Paul Goble
Staunton,
December 9 – Vladimir Putin casts such a dark shadow on Russia that it is perhaps
no surprise that many in the opposition believe, as commentator Aleksandr Rusin
puts it today, that finding and installing a new leader is “the chief issue of
present-day Russia” and that “everything else is secondary” (publizist.ru/blogs/110401/28399/-).
But as Lyudmila Alekseyeva insisted
repeatedly over the course of her decades of human rights activities, “the
behavior of the rulers depends on citizens: if [the rulers] conduct themselves
badly, then we are guilty in this more than they are. Each of us in their place
would begin to conduct themselves not as we should” (kommersant.ru/doc/3361651).
The rulers in short “to a certain
extend are themselves victims of the fact that we do not have a strong civil
society,” an observation that Ivan Sukhov writes in an appreciation of Alekseyeva
on her death that may seem a “banal” passage from a political science textbook.
But in fact these are important words many fail to appreciate (kommersant.ru/doc/3825999).
If
Russians want better rulers, they must become better citizens.

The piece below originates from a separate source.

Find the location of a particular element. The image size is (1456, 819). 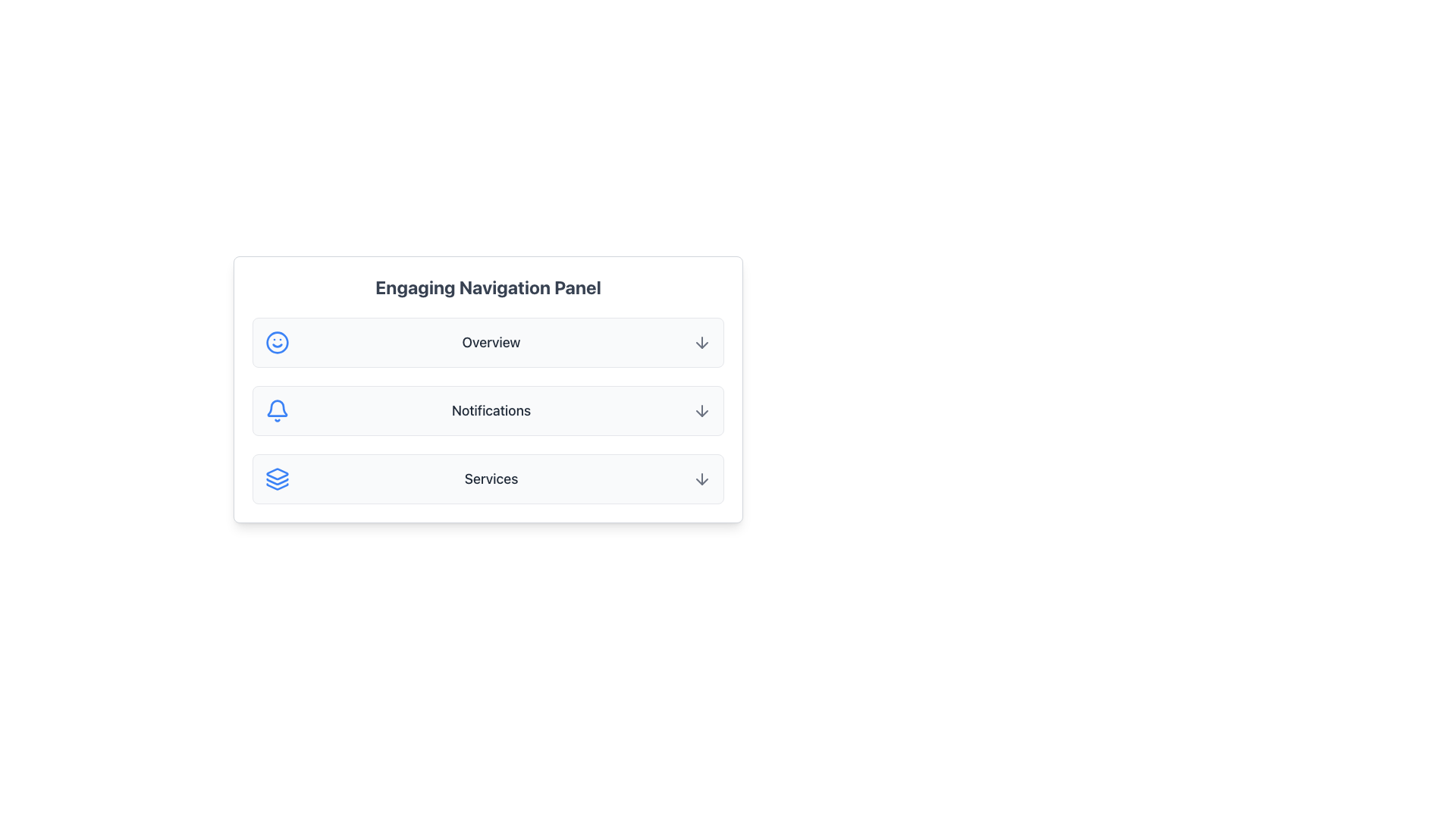

the 'Services' text label, which is a medium-sized, bold, gray-colored sans-serif font located in the third item of the vertical navigation panel is located at coordinates (491, 479).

Alekseyeva
showed that throughout her life. When she
began her career as a defender of human rights in 1965, Sukhov observes, no one
could imagine that there could be a world “in which there was no Soviet Union”
but thanks in part to her work and others like her that came about.
Yesterday,
“all of Russia lost one of its very most important symbols” of what citizens
can and must do to change their country.
Alekseyeva infuriated many who wanted the status quo, but she showed the
power of principle consistently and clearly expressed under all circumstances.
Of course, it seemed to many at
various points of her life that Alekseyeva couldn’t “influence either Russian
domestic policy [or] Russian relations with the world – and all the same she
did just that. She seemed too small and often too alone to do that, but she
showed that she could serve as “the straw that broke the camel’s back.”
Lyudmila Alekseyeva will be missed:
one can only hope that her lessons will not be.